The big one turned it head with a sound of crackling
wood to look at the little one directly in the face. "What??"
The big one pointed to the moon, which had risen
above the mountains to the East.
"Yeah, it's an awfully pretty moonrise. What
about it?"
"Grakkktch," the taller one pointed
again at the moon.
"You mean we were gone almost a whole month?"
The taller one reached into its worn and stained
tunic, and pulled out a slug from under its ribcage.
"Shit! Check me for ants! I hate ants!"

Laastra and Madak left the camp just after breakfast
and headed Northwest. Four guards accompanied them, all dressed
in white robes. As the sun rose overhead, no words were exchanged.
They walked silently for most of the day. Madak
took notice of some herbs along the way, and stopped to pick
them. The party marched on. They approached the wooded edge
of the mountain range, and saw some rockdogs running parallel
to them for a brief time.
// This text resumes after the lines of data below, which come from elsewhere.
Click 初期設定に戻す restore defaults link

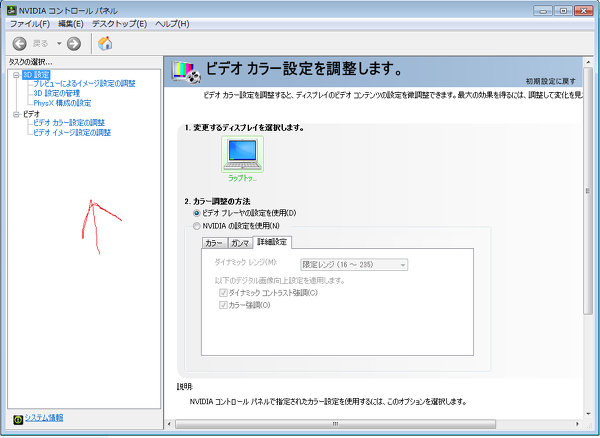pyautogui.click(x=550, y=81)
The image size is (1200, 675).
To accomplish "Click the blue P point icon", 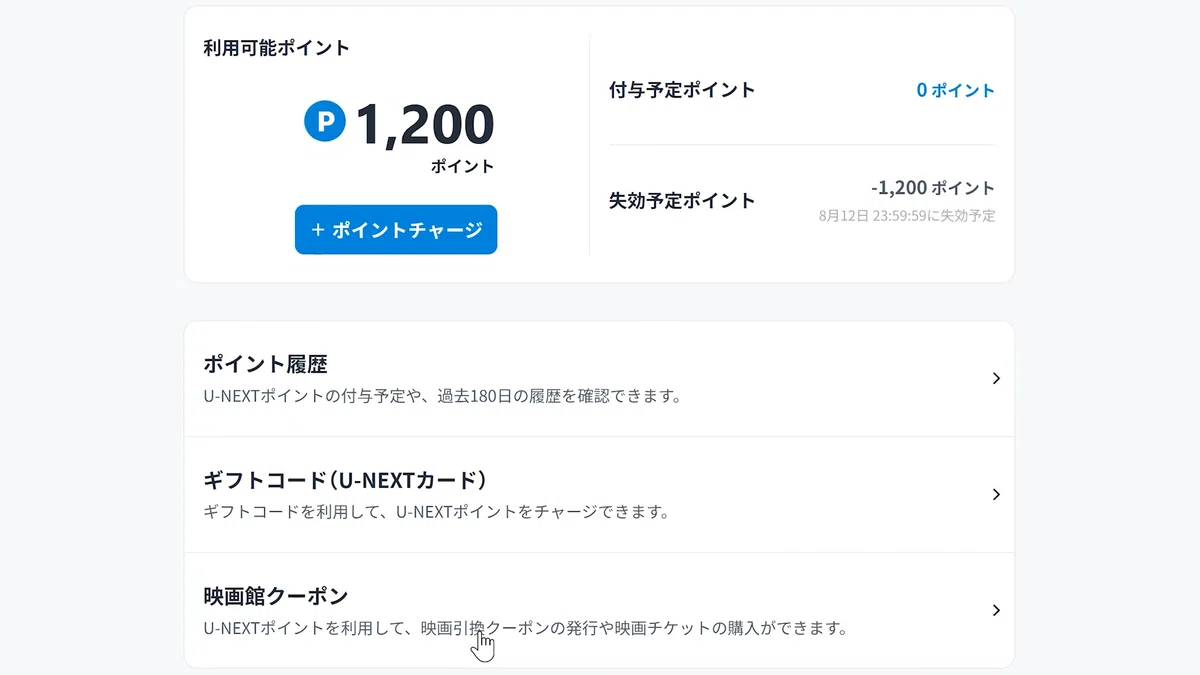I will (325, 123).
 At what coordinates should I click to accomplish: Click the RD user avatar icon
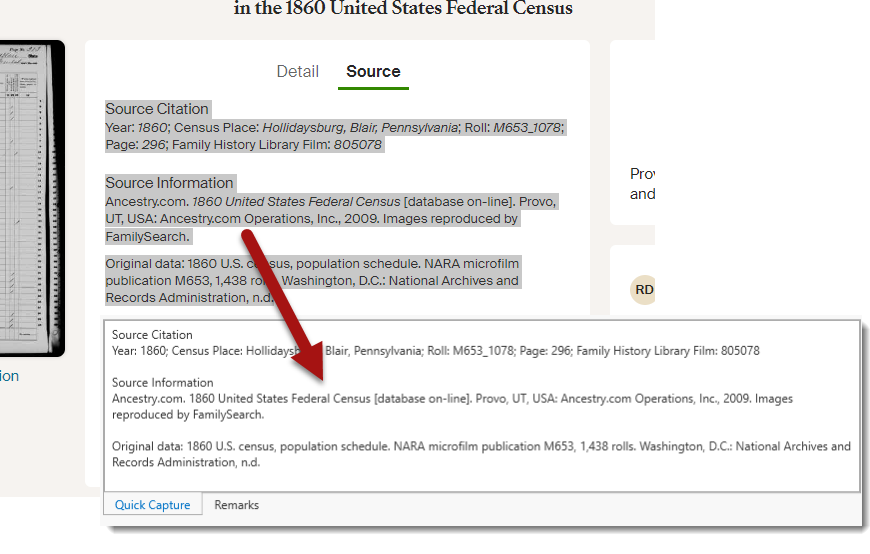pyautogui.click(x=644, y=290)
Predatory beasts, they feed mostly
on rabbits and small woodfowl, but in a pack large enough, and
hungry enough, they sometimes attack humans and demons. Madak
was unconcerned. He read the dogs intentions by their postures
and movement. They were more interested in a rotting carcass
on the riverbank to the north.
They crossed the river on a natural bridge made
by a fallen tree, and soon found the camp of the assassins.
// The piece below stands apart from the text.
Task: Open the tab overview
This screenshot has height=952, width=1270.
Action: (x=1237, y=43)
A white-robed, furred man greeted them. He wore
the face of an elk. The elk smiled. "Laastra the blessed!"
and knelt to take Laastra's hand. "Stand up, Keddar! We
are all the same inside," and Laastra pulled him to his
feet.
"We have exciting news! Our southern missionaries
have returned!" The elk gestured to the group of huts in
the clearing.
"Did they return with the package?"
Laastra seemed excited.
"Yes, they did."
The group hurriedly walked to the center of the
campground, where they were greeted by the other assassins,
all dressed in their hooded robes. Madak remembered each one
as they had been before they had entered his tent for the ritual
of transformation. He looked for any sign of their humanity
in their current beast-faces. This was the first time he had
seen them all together.
They entered one of the larger huts, and immediately,
Madak's focus turned to what stood between he and the fire pit.
Its spidery silhouette danced in his eyes. A mechanism made
out of metal and bone, roughly the shape of a mantis, but with
a human skull hidden beneath an ornate working of iron and gold
bands for a head. A headpiece now broken and dented made it
appear to be like some ancient deity, scarred from millennia
of divine battles. Madak caught himself being romantic, and
turned from mystical adventure tales in his head to studying
the machine before him.
Laastra approached first with an almost supplicating
shuffle... as if his worthiness was being tested by this insectoid
god. One of the robed half-men stepped to his side.
"This unit is... sleeping right now. It responds
to commands spoken in Khalbantian."
Laastra studied the mechanism as he spoke, "...
interesting. Khalbantians were ancient visitors to Earth. They...
taught our ancestors much about the ways of the universe."